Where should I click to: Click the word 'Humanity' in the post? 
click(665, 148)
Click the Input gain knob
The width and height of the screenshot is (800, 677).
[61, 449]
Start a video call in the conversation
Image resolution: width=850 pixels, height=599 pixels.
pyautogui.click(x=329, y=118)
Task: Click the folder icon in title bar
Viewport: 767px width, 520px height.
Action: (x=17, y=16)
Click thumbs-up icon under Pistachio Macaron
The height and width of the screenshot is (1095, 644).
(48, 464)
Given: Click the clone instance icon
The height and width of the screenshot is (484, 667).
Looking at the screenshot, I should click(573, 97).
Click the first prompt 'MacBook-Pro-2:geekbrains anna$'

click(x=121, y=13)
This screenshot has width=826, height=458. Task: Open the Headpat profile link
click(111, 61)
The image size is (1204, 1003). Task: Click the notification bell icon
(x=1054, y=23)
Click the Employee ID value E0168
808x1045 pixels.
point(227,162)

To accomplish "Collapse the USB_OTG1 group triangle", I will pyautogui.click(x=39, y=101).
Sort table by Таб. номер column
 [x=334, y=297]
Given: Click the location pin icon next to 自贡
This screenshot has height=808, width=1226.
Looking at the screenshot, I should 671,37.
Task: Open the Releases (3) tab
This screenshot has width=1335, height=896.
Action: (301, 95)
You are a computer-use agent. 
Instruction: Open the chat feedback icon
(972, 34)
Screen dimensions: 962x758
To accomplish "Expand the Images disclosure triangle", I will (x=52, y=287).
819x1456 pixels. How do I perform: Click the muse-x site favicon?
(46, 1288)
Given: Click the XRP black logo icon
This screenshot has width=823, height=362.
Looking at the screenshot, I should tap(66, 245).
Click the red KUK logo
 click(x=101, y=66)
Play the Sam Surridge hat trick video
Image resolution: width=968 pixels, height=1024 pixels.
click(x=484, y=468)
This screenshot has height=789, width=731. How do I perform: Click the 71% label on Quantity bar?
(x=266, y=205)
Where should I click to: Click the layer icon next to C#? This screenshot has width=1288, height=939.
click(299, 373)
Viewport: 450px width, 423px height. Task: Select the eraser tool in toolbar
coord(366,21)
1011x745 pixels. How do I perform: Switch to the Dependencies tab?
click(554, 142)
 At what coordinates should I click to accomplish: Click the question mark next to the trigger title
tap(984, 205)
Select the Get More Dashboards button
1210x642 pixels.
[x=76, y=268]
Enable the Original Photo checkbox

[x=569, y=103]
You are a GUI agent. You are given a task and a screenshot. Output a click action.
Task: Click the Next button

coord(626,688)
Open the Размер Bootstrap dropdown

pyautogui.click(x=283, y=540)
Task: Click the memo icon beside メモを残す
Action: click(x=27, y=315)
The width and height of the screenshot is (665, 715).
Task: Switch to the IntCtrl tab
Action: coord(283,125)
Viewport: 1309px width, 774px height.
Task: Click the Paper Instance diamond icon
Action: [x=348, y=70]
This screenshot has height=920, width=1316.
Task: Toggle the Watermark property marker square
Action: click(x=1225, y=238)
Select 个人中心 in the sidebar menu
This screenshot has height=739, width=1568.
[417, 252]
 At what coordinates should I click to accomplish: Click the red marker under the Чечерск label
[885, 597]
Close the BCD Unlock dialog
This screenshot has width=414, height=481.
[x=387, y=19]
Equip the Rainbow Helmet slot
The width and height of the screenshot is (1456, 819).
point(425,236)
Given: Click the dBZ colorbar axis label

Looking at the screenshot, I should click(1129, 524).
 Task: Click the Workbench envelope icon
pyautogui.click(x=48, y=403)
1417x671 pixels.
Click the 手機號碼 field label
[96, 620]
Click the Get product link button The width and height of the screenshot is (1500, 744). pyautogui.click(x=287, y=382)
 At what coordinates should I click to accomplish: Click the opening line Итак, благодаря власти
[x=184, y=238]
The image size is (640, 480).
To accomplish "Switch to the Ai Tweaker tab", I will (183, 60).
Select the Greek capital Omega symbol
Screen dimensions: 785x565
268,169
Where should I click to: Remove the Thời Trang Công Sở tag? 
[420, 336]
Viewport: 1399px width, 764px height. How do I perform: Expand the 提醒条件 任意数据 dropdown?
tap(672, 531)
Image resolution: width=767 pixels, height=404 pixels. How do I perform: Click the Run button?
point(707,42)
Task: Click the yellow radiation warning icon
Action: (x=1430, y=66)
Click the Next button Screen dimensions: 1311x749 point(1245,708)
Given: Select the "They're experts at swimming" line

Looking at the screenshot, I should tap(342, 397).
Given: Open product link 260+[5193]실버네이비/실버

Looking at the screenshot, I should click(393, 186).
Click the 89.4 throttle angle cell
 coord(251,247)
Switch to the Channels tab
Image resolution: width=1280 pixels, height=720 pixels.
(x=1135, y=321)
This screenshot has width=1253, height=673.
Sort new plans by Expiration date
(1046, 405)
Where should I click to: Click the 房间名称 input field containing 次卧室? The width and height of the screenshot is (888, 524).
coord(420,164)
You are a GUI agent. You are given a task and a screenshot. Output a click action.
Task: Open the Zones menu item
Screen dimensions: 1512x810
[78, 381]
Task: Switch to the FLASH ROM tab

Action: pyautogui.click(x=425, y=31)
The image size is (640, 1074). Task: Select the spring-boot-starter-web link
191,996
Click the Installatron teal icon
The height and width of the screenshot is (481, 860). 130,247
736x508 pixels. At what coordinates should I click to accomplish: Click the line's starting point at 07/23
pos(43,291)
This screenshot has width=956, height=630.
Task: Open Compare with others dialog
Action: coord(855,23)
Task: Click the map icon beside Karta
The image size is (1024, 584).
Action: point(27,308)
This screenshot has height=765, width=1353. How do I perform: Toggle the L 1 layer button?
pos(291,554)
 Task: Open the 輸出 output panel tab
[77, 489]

----

Could you restate the records above word for word?

• _Completed exercise_:
Where should I click to: Click the word 'Humanity' in the post? 
click(665, 148)
Click the Input gain knob
The width and height of the screenshot is (800, 677).
[61, 449]
Start a video call in the conversation
Image resolution: width=850 pixels, height=599 pixels.
pyautogui.click(x=329, y=118)
Task: Click the folder icon in title bar
Viewport: 767px width, 520px height.
Action: (x=17, y=16)
Click thumbs-up icon under Pistachio Macaron
The height and width of the screenshot is (1095, 644).
(48, 464)
Given: Click the clone instance icon
The height and width of the screenshot is (484, 667).
Looking at the screenshot, I should click(573, 97).
Click the first prompt 'MacBook-Pro-2:geekbrains anna$'

click(x=121, y=13)
This screenshot has width=826, height=458. Task: Open the Headpat profile link
click(111, 61)
The image size is (1204, 1003). Task: Click the notification bell icon
(x=1054, y=23)
Click the Employee ID value E0168
808x1045 pixels.
point(227,162)

To accomplish "Collapse the USB_OTG1 group triangle", I will pyautogui.click(x=39, y=101).
Sort table by Таб. номер column
 [x=334, y=297]
Given: Click the location pin icon next to 自贡
This screenshot has height=808, width=1226.
Looking at the screenshot, I should 671,37.
Task: Open the Releases (3) tab
This screenshot has width=1335, height=896.
Action: (301, 95)
You are a computer-use agent. 
Instruction: Open the chat feedback icon
(972, 34)
Screen dimensions: 962x758
To accomplish "Expand the Images disclosure triangle", I will (x=52, y=287).
819x1456 pixels. How do I perform: Click the muse-x site favicon?
(46, 1288)
Given: Click the XRP black logo icon
This screenshot has width=823, height=362.
Looking at the screenshot, I should tap(66, 245).
Click the red KUK logo
 click(x=101, y=66)
Play the Sam Surridge hat trick video
Image resolution: width=968 pixels, height=1024 pixels.
click(x=484, y=468)
This screenshot has height=789, width=731. How do I perform: Click the 71% label on Quantity bar?
(x=266, y=205)
Where should I click to: Click the layer icon next to C#? This screenshot has width=1288, height=939.
click(299, 373)
Viewport: 450px width, 423px height. Task: Select the eraser tool in toolbar
coord(366,21)
1011x745 pixels. How do I perform: Switch to the Dependencies tab?
click(554, 142)
 At what coordinates should I click to accomplish: Click the question mark next to the trigger title
tap(984, 205)
Select the Get More Dashboards button
1210x642 pixels.
[x=76, y=268]
Enable the Original Photo checkbox

[x=569, y=103]
You are a GUI agent. You are given a task and a screenshot. Output a click action.
Task: Click the Next button

coord(626,688)
Open the Размер Bootstrap dropdown

pyautogui.click(x=283, y=540)
Task: Click the memo icon beside メモを残す
Action: click(x=27, y=315)
The width and height of the screenshot is (665, 715).
Task: Switch to the IntCtrl tab
Action: coord(283,125)
Viewport: 1309px width, 774px height.
Task: Click the Paper Instance diamond icon
Action: [x=348, y=70]
This screenshot has height=920, width=1316.
Task: Toggle the Watermark property marker square
Action: click(x=1225, y=238)
Select 个人中心 in the sidebar menu
This screenshot has height=739, width=1568.
[417, 252]
 At what coordinates should I click to accomplish: Click the red marker under the Чечерск label
[885, 597]
Close the BCD Unlock dialog
This screenshot has width=414, height=481.
[x=387, y=19]
Equip the Rainbow Helmet slot
The width and height of the screenshot is (1456, 819).
point(425,236)
Given: Click the dBZ colorbar axis label

Looking at the screenshot, I should click(1129, 524).
 Task: Click the Workbench envelope icon
pyautogui.click(x=48, y=403)
1417x671 pixels.
Click the 手機號碼 field label
[96, 620]
Click the Get product link button The width and height of the screenshot is (1500, 744). pyautogui.click(x=287, y=382)
 At what coordinates should I click to accomplish: Click the opening line Итак, благодаря власти
[x=184, y=238]
The image size is (640, 480).
To accomplish "Switch to the Ai Tweaker tab", I will (183, 60).
Select the Greek capital Omega symbol
Screen dimensions: 785x565
268,169
Where should I click to: Remove the Thời Trang Công Sở tag? 
[420, 336]
Viewport: 1399px width, 764px height. How do I perform: Expand the 提醒条件 任意数据 dropdown?
tap(672, 531)
Image resolution: width=767 pixels, height=404 pixels. How do I perform: Click the Run button?
point(707,42)
Task: Click the yellow radiation warning icon
Action: (x=1430, y=66)
Click the Next button Screen dimensions: 1311x749 point(1245,708)
Given: Select the "They're experts at swimming" line

Looking at the screenshot, I should tap(342, 397).
Given: Open product link 260+[5193]실버네이비/실버

Looking at the screenshot, I should click(393, 186).
Click the 89.4 throttle angle cell
 coord(251,247)
Switch to the Channels tab
Image resolution: width=1280 pixels, height=720 pixels.
(x=1135, y=321)
This screenshot has width=1253, height=673.
Sort new plans by Expiration date
(1046, 405)
Where should I click to: Click the 房间名称 input field containing 次卧室? The width and height of the screenshot is (888, 524).
coord(420,164)
You are a GUI agent. You are given a task and a screenshot. Output a click action.
Task: Open the Zones menu item
Screen dimensions: 1512x810
[78, 381]
Task: Switch to the FLASH ROM tab

Action: pyautogui.click(x=425, y=31)
The image size is (640, 1074). Task: Select the spring-boot-starter-web link
191,996
Click the Installatron teal icon
The height and width of the screenshot is (481, 860). 130,247
736x508 pixels. At what coordinates should I click to accomplish: Click the line's starting point at 07/23
pos(43,291)
This screenshot has width=956, height=630.
Task: Open Compare with others dialog
Action: coord(855,23)
Task: Click the map icon beside Karta
The image size is (1024, 584).
Action: point(27,308)
This screenshot has height=765, width=1353. How do I perform: Toggle the L 1 layer button?
pos(291,554)
 Task: Open the 輸出 output panel tab
[77, 489]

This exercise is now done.